Entries supplied:
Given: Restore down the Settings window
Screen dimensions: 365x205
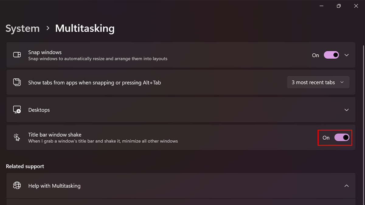Looking at the screenshot, I should pyautogui.click(x=339, y=6).
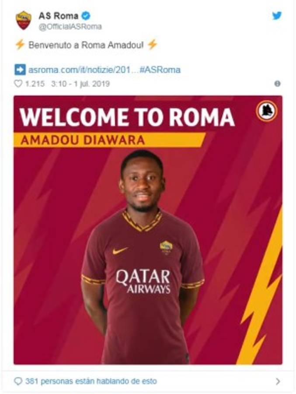Like the tweet with heart icon

pos(18,84)
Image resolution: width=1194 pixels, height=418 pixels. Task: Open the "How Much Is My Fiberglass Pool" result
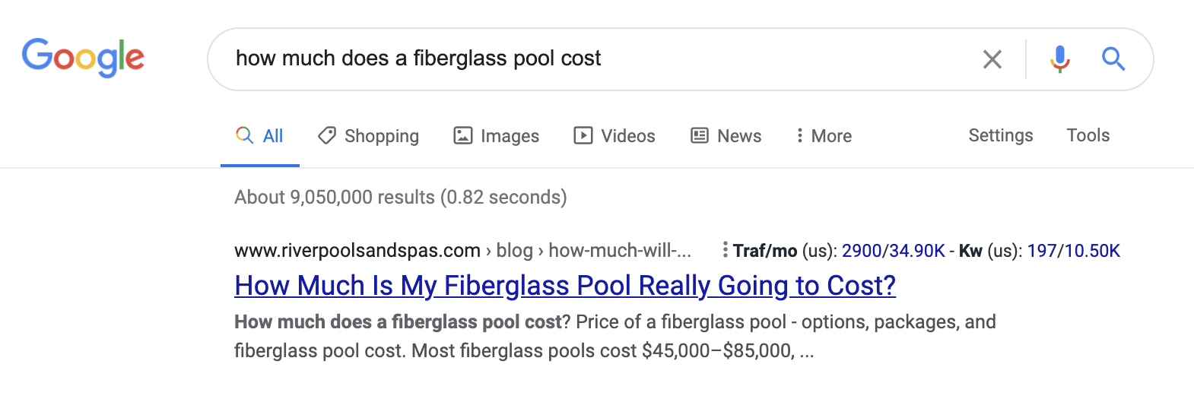point(565,286)
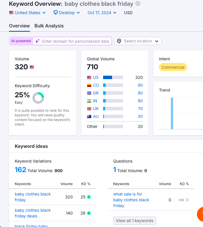Click the sparkle icon in domain field
This screenshot has height=227, width=203.
click(37, 41)
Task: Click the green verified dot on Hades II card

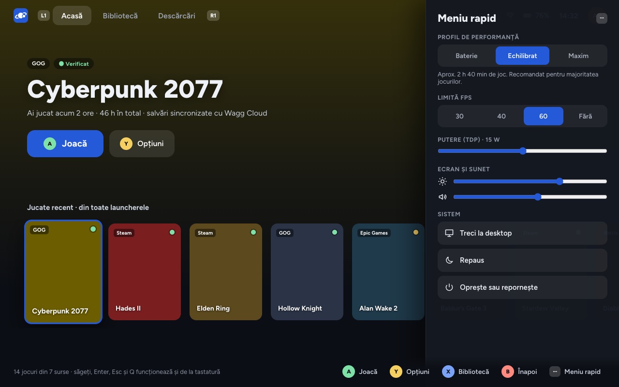Action: [x=172, y=232]
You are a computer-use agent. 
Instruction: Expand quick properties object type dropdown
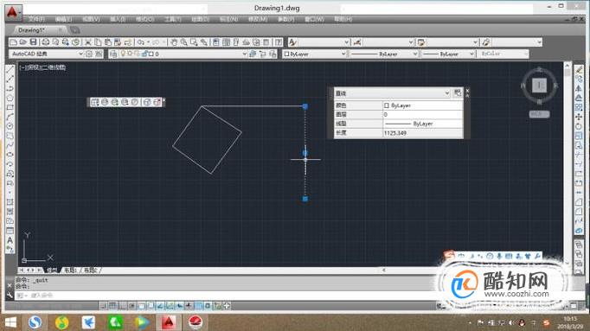pyautogui.click(x=447, y=92)
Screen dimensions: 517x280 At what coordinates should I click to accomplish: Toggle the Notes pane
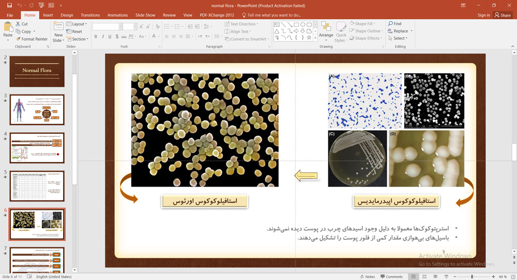367,276
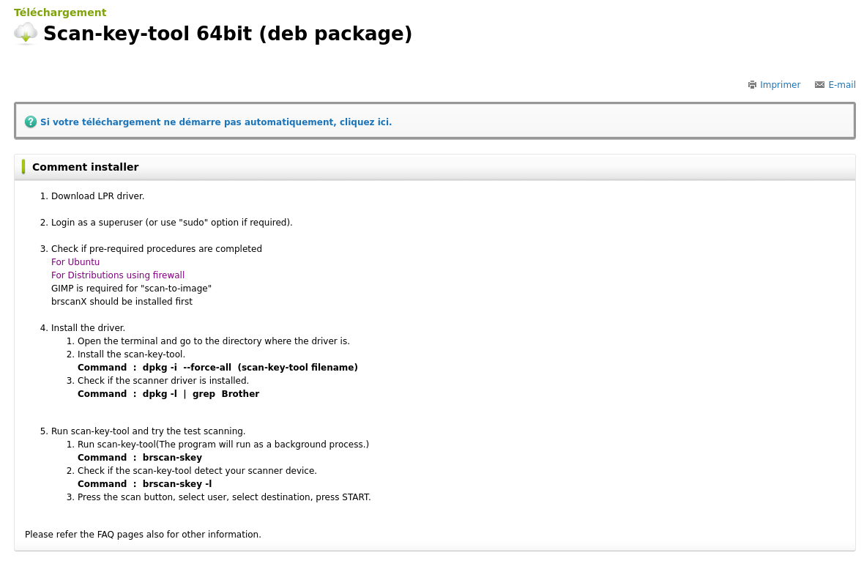Click the green bar marker beside Comment installer
The width and height of the screenshot is (864, 561).
pyautogui.click(x=23, y=166)
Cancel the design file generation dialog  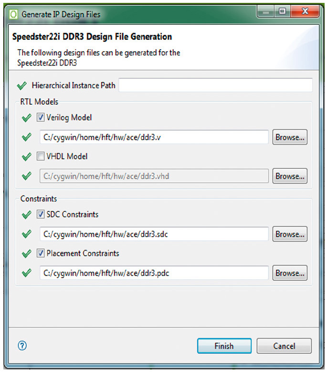(x=284, y=346)
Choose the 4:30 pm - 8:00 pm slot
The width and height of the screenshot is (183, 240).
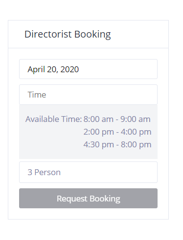117,144
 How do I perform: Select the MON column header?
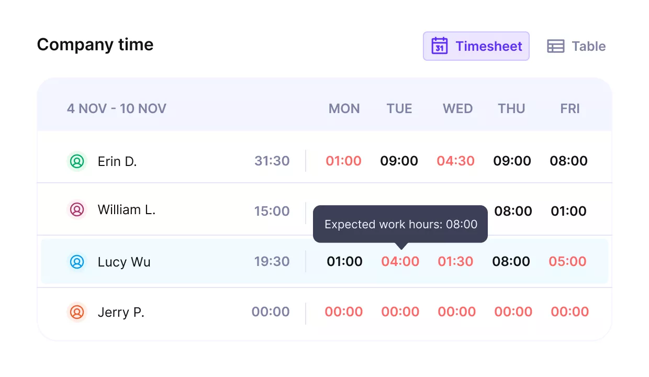pos(344,108)
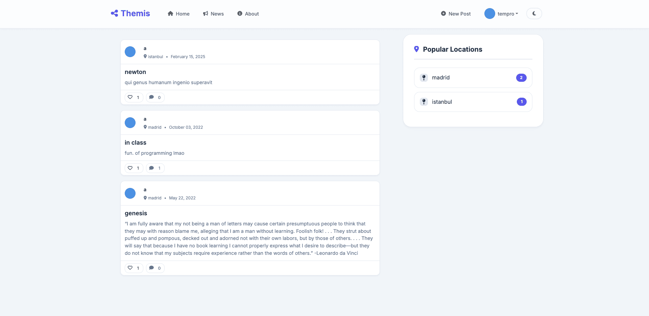Go to the Home page

[178, 14]
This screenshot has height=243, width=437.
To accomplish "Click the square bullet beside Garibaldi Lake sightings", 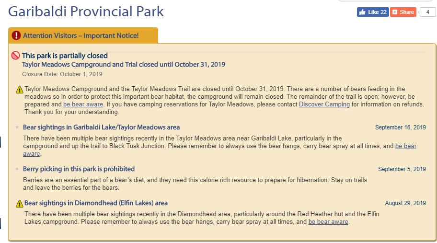I will [17, 127].
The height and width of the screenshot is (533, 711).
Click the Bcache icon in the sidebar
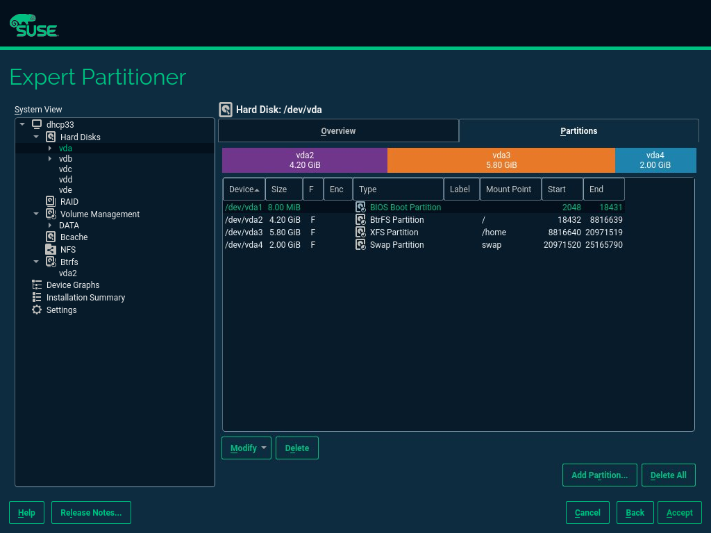tap(51, 237)
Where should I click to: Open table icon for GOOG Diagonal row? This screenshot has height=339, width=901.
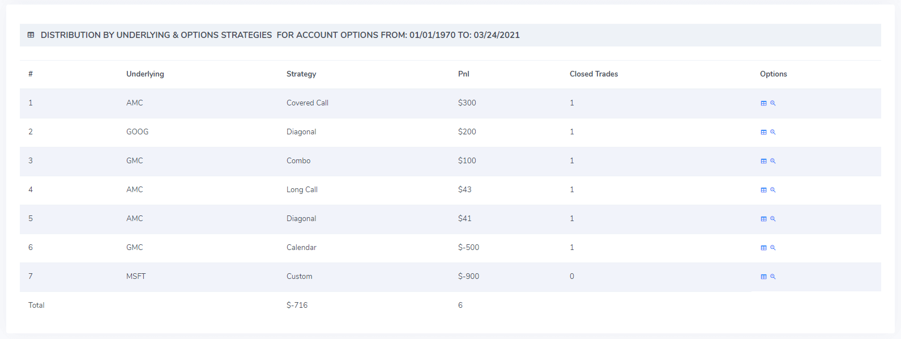(763, 132)
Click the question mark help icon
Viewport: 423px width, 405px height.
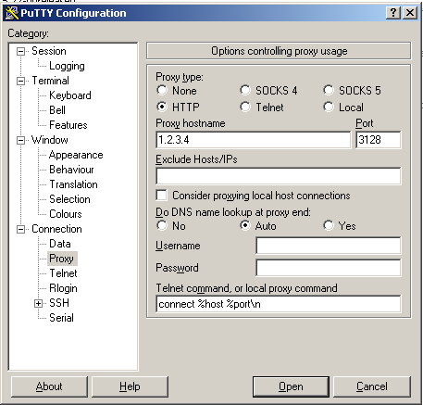pos(393,13)
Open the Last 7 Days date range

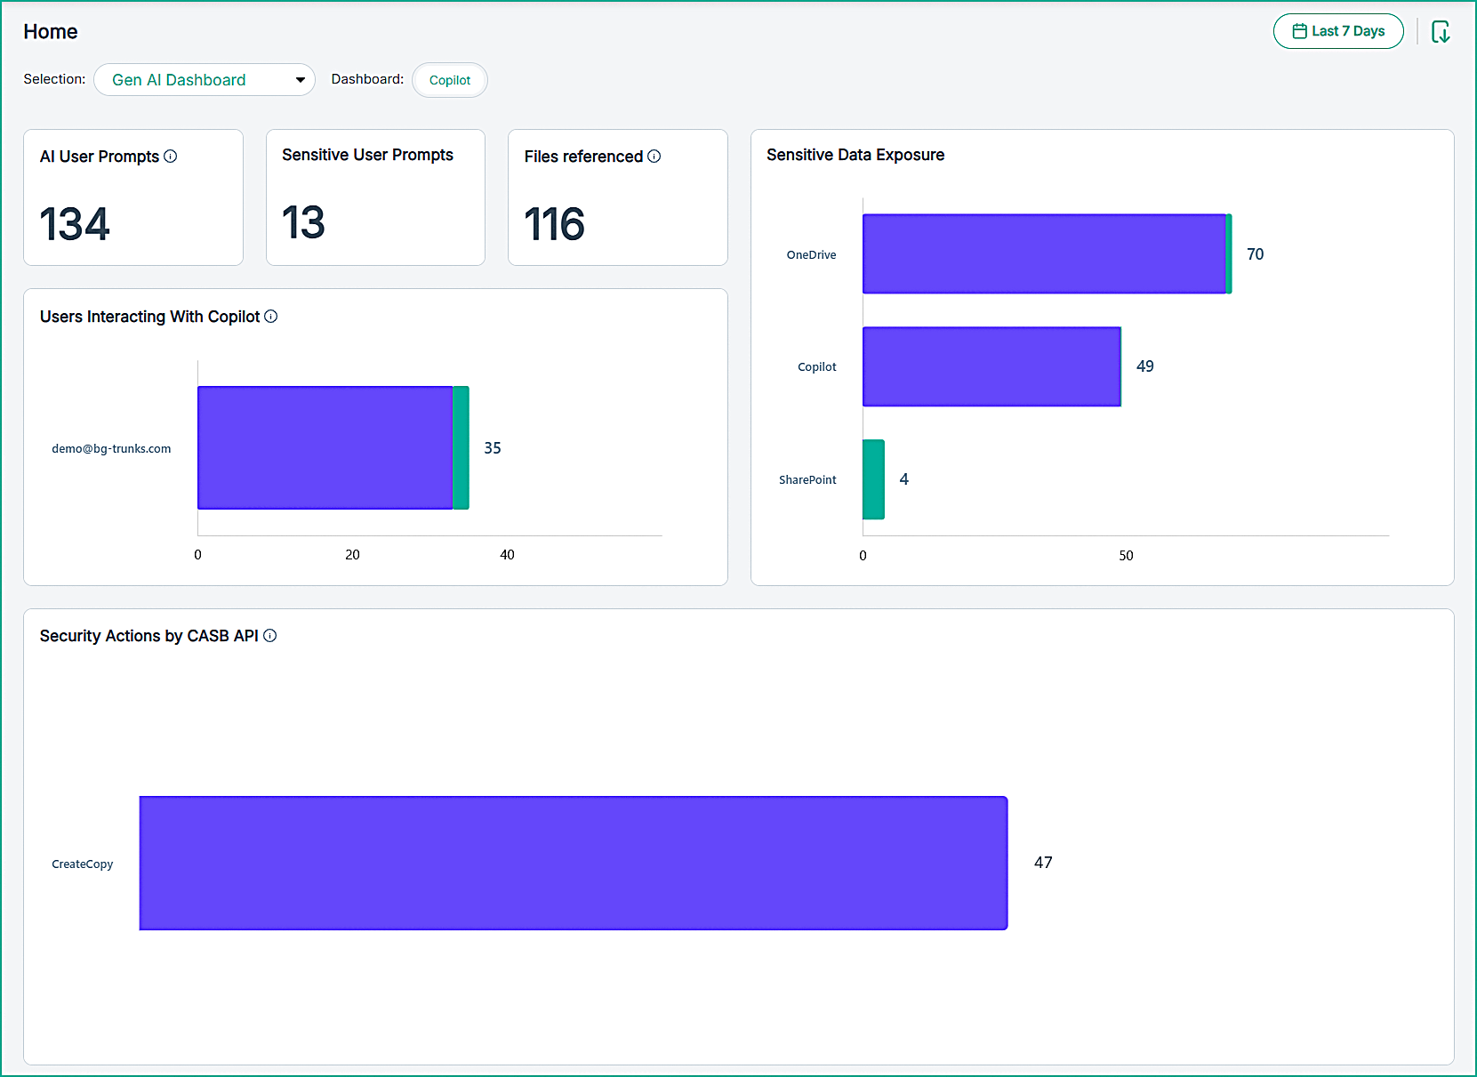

Exercise description:
If a line falls between the one containing "Where should I" and the last line of the records above, inclusive, restate it exactly; leave out the pictures and everything else.

Reply to the exercise:
Where should I click to: Open table icon for GOOG Diagonal row? This screenshot has height=339, width=901.
(763, 132)
Click the question mark help icon
Viewport: 423px width, 405px height.
pos(393,13)
Open the Last 7 Days date range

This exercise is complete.